In connection with entering into the New Collaboration Agreement, the Company will withdraw its marketing approval application and orphan drug designation for posterior segment uveitis in the European Union. Going forward, Alimera will be responsible for a number of due diligence and development obligations, including filing a Type II variation for ILUVIEN for the treatment of posterior segment uveitis in the 17 countries in the European Union where ILUVIEN is currently approved for the treatment of DME.

A copy of the New Collaboration Agreement will be filed as an exhibit to the Company’s Annual Report on Form 10-K for the fiscal year ended June 30, 2017. The foregoing description of the terms of the New Collaboration Agreement is qualified in its entirety by reference to the full text of such exhibit.

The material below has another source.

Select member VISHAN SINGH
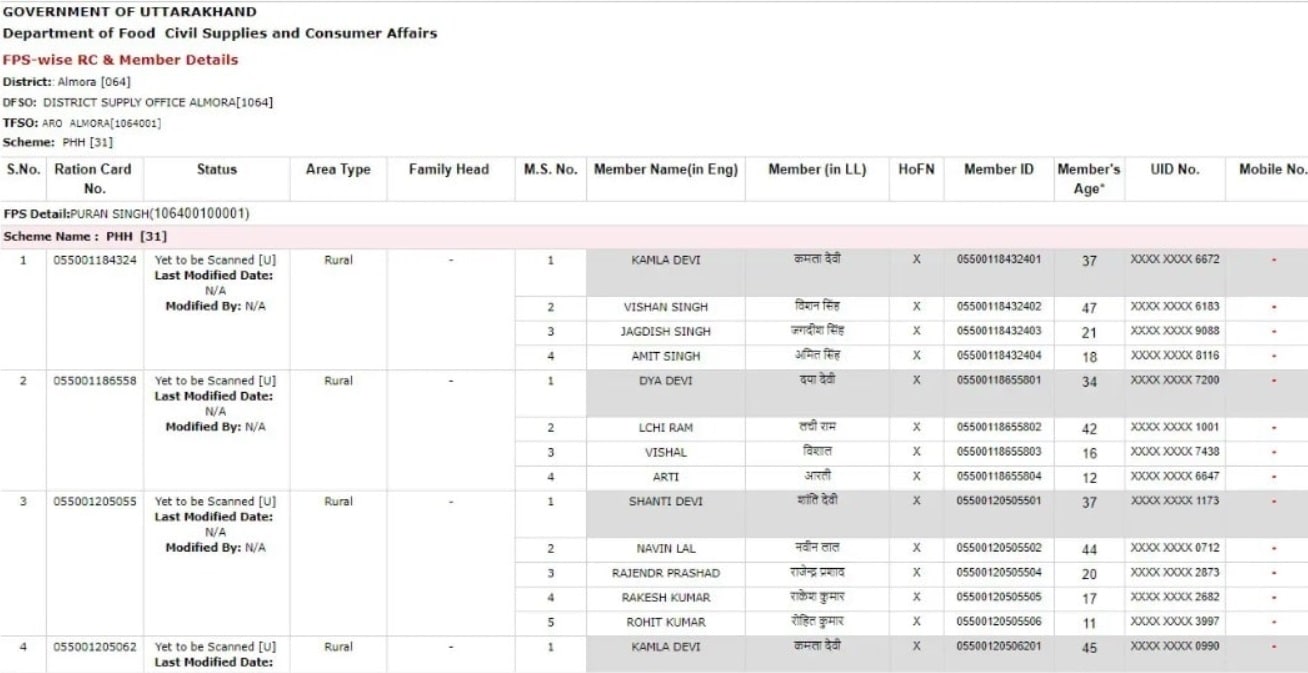click(665, 307)
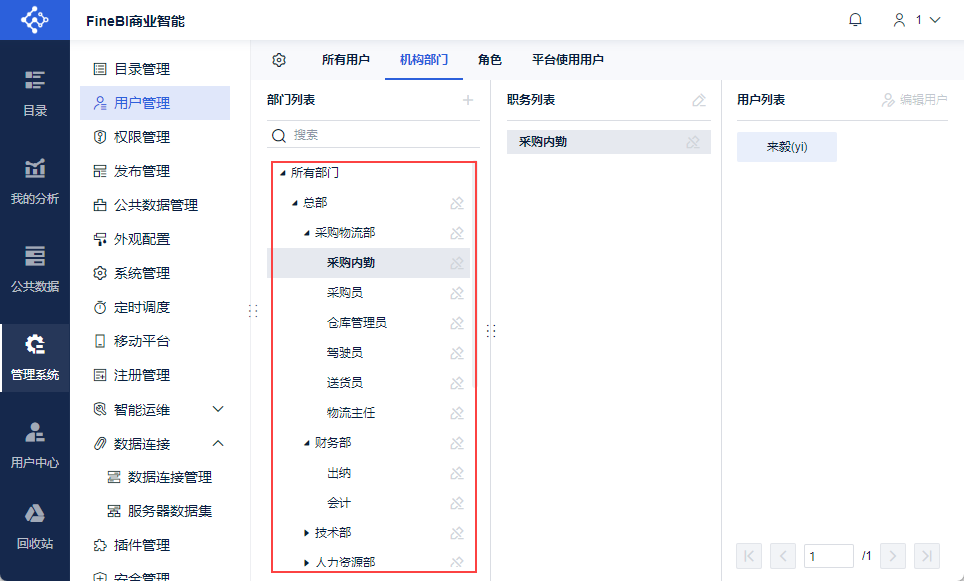Add a new department with plus icon
964x581 pixels.
467,100
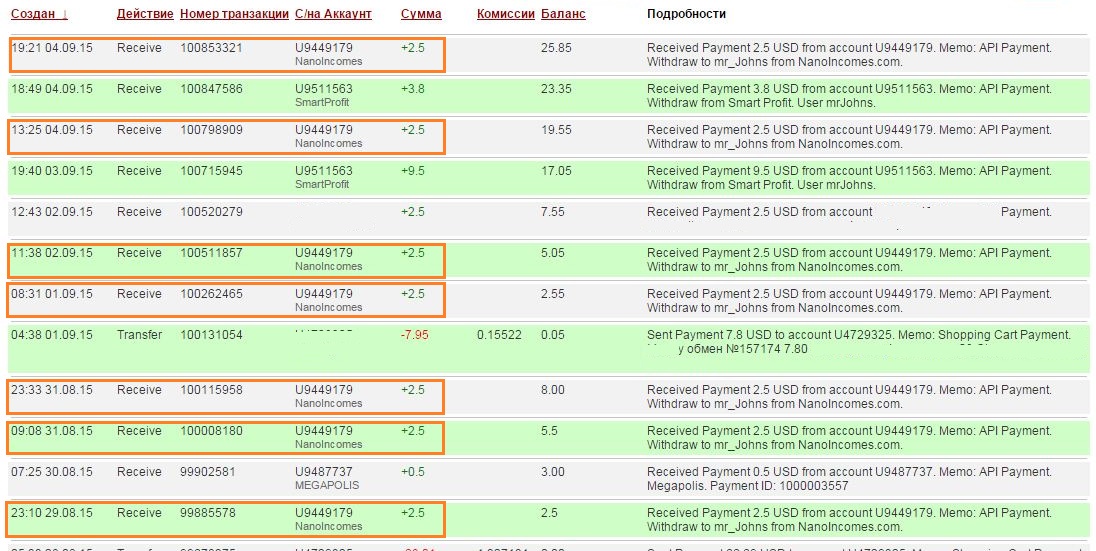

The press release announcing the entry into the New Collaboration Agreement is attached hereto as Exhibit 99.1, and is incorporated herein by reference.

 

Item 9.01 Financial Statements and Exhibits.

(d) Exhibits

 

Exhibit

No.

   Description
99.1    Press Release dated July 10, 2017.


SIGNATURES

Pursuant to the requirements of the Securities Exchange Act of 1934, the registrant has duly caused this report to be signed on its behalf by the undersigned hereunto duly authorized.

 

PSIVIDA CORP.
By:  

/s/ Nancy Lurker

  Nancy Lurker
  President and Chief Executive Officer

Date: July 10, 2017


EXHIBIT INDEX

 

Exhibit

No.

   Description
99.1    Press Release dated July 10, 2017.